Excerpt from a dataset
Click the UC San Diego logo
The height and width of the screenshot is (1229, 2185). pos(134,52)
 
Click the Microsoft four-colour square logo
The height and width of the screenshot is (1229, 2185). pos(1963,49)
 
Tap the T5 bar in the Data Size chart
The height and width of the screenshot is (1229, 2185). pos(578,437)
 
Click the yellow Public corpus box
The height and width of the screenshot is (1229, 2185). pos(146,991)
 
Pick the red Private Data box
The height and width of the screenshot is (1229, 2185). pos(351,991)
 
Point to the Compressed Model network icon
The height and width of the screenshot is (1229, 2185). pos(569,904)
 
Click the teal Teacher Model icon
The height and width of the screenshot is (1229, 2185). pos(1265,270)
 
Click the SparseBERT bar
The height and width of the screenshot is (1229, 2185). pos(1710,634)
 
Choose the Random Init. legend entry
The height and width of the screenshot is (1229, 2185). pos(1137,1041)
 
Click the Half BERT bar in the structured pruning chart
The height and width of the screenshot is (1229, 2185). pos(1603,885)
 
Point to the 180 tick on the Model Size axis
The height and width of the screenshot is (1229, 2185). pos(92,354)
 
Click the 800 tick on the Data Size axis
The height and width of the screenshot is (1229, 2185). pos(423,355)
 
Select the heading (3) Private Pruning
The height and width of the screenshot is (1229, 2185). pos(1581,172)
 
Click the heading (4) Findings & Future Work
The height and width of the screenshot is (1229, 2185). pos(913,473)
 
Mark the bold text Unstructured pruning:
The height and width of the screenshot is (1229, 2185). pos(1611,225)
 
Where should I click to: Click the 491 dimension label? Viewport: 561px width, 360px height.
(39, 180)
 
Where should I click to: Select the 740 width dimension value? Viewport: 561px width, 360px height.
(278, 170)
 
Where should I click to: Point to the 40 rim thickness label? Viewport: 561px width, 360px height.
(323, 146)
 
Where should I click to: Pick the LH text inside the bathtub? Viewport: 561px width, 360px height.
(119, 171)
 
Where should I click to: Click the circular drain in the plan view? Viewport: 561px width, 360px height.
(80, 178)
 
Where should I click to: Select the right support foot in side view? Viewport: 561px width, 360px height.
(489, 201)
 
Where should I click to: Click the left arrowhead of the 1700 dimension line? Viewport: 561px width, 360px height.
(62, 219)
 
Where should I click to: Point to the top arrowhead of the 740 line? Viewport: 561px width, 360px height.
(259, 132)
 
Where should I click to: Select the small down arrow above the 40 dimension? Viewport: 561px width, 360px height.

Written problem:
Turn the records above into a JSON list of strings with one string per line, leaving out the blank lines.

Solution to this task:
[
  "Click the UC San Diego logo",
  "The height and width of the screenshot is (1229, 2185). pos(134,52)",
  "Click the Microsoft four-colour square logo",
  "The height and width of the screenshot is (1229, 2185). pos(1963,49)",
  "Tap the T5 bar in the Data Size chart",
  "The height and width of the screenshot is (1229, 2185). pos(578,437)",
  "Click the yellow Public corpus box",
  "The height and width of the screenshot is (1229, 2185). pos(146,991)",
  "Pick the red Private Data box",
  "The height and width of the screenshot is (1229, 2185). pos(351,991)",
  "Point to the Compressed Model network icon",
  "The height and width of the screenshot is (1229, 2185). pos(569,904)",
  "Click the teal Teacher Model icon",
  "The height and width of the screenshot is (1229, 2185). pos(1265,270)",
  "Click the SparseBERT bar",
  "The height and width of the screenshot is (1229, 2185). pos(1710,634)",
  "Choose the Random Init. legend entry",
  "The height and width of the screenshot is (1229, 2185). pos(1137,1041)",
  "Click the Half BERT bar in the structured pruning chart",
  "The height and width of the screenshot is (1229, 2185). pos(1603,885)",
  "Point to the 180 tick on the Model Size axis",
  "The height and width of the screenshot is (1229, 2185). pos(92,354)",
  "Click the 800 tick on the Data Size axis",
  "The height and width of the screenshot is (1229, 2185). pos(423,355)",
  "Select the heading (3) Private Pruning",
  "The height and width of the screenshot is (1229, 2185). pos(1581,172)",
  "Click the heading (4) Findings & Future Work",
  "The height and width of the screenshot is (1229, 2185). pos(913,473)",
  "Mark the bold text Unstructured pruning:",
  "The height and width of the screenshot is (1229, 2185). pos(1611,225)",
  "Where should I click to: Click the 491 dimension label? Viewport: 561px width, 360px height.",
  "(39, 180)",
  "Where should I click to: Select the 740 width dimension value? Viewport: 561px width, 360px height.",
  "(278, 170)",
  "Where should I click to: Point to the 40 rim thickness label? Viewport: 561px width, 360px height.",
  "(323, 146)",
  "Where should I click to: Pick the LH text inside the bathtub? Viewport: 561px width, 360px height.",
  "(119, 171)",
  "Where should I click to: Click the circular drain in the plan view? Viewport: 561px width, 360px height.",
  "(80, 178)",
  "Where should I click to: Select the right support foot in side view? Viewport: 561px width, 360px height.",
  "(489, 201)",
  "Where should I click to: Click the left arrowhead of the 1700 dimension line? Viewport: 561px width, 360px height.",
  "(62, 219)",
  "Where should I click to: Point to the top arrowhead of the 740 line? Viewport: 561px width, 360px height.",
  "(259, 132)",
  "Where should I click to: Select the small down arrow above the 40 dimension? Viewport: 561px width, 360px height."
]